Apesar da conjunção de vários motivos para
a existência da violência brasileira atual, existe um que postulamos hoje como central:
a inexistência de representação legítima da própria população. O que parece ser
apenas um defeito institucional localizado é, na verdade, a essência da
instabilidade geral. Esse ponto provoca inércia do sistema democrático e ondas
centrípetas de sequelas e efeitos colaterais. É o foco permanente de uma
barbárie latente, pronta para explodir de tempos em tempos.
Só há democracia no dia das eleições – e,
mesmo assim, os candidatos são selecionados por partidos comprometidos com
interesses os mais diversos. Não surpreende que existam representantes do
“povo” eleitos pelo PCC, o grupo de traficantes e assassinos mais conhecido.

LINHAS FORNECIDAS
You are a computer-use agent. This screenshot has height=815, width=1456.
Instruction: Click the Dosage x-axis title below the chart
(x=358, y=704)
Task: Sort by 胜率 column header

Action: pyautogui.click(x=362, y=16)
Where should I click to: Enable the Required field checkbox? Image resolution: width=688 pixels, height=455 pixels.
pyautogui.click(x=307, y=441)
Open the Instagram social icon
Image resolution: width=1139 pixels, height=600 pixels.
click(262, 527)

---

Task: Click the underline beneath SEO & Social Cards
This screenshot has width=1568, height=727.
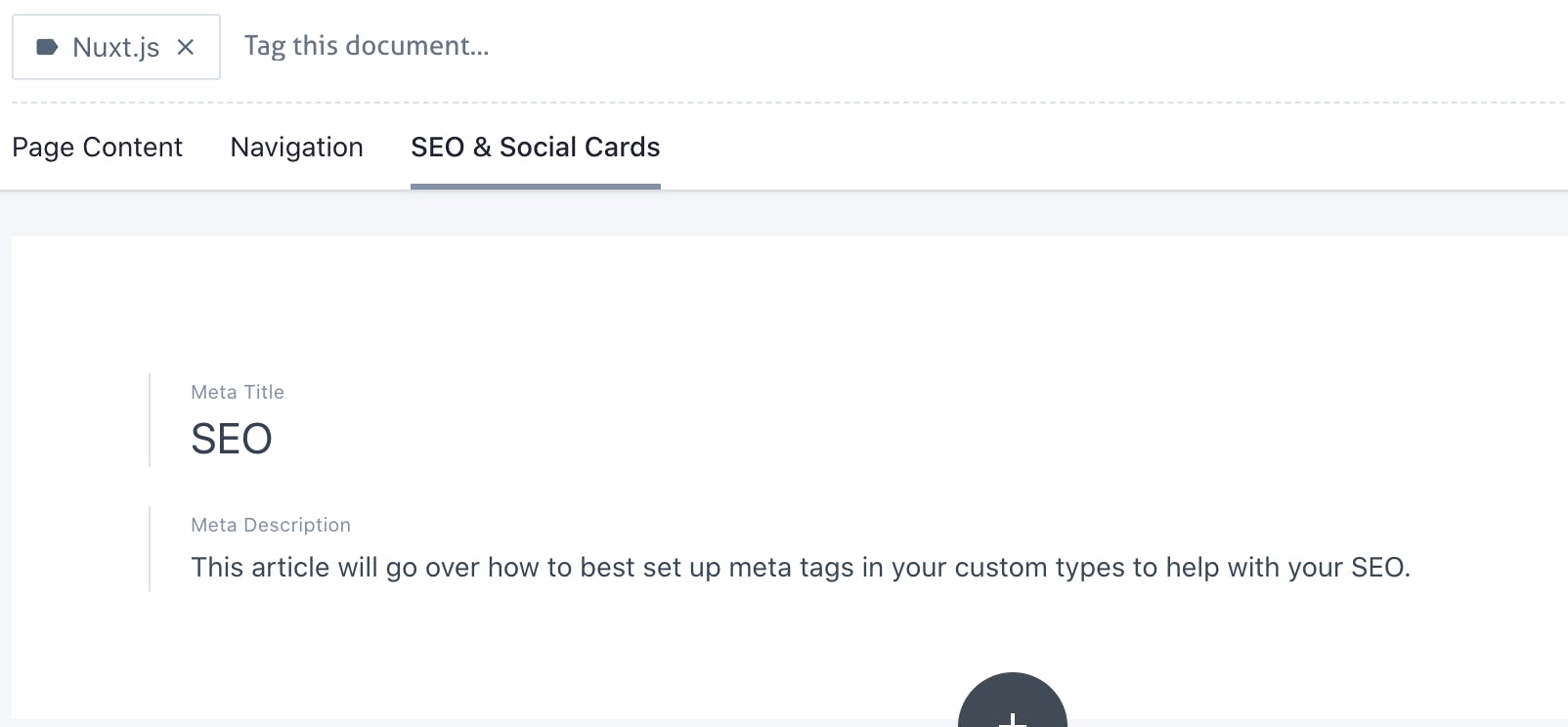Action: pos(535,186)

TRABALHO SOLICITADO
Reproduza por inteiro, palavra por palavra, o trecho sobre a violência no Brasil e a falta de representação legítima. Baseie-se somente no trecho, sem recorrer às linhas.

RESULTADO FINAL
Apesar da conjunção de vários motivos para
a existência da violência brasileira atual, existe um que postulamos hoje como central:
a inexistência de representação legítima da própria população. O que parece ser
apenas um defeito institucional localizado é, na verdade, a essência da
instabilidade geral. Esse ponto provoca inércia do sistema democrático e ondas
centrípetas de sequelas e efeitos colaterais. É o foco permanente de uma
barbárie latente, pronta para explodir de tempos em tempos.
Só há democracia no dia das eleições – e,
mesmo assim, os candidatos são selecionados por partidos comprometidos com
interesses os mais diversos. Não surpreende que existam representantes do
“povo” eleitos pelo PCC, o grupo de traficantes e assassinos mais conhecido.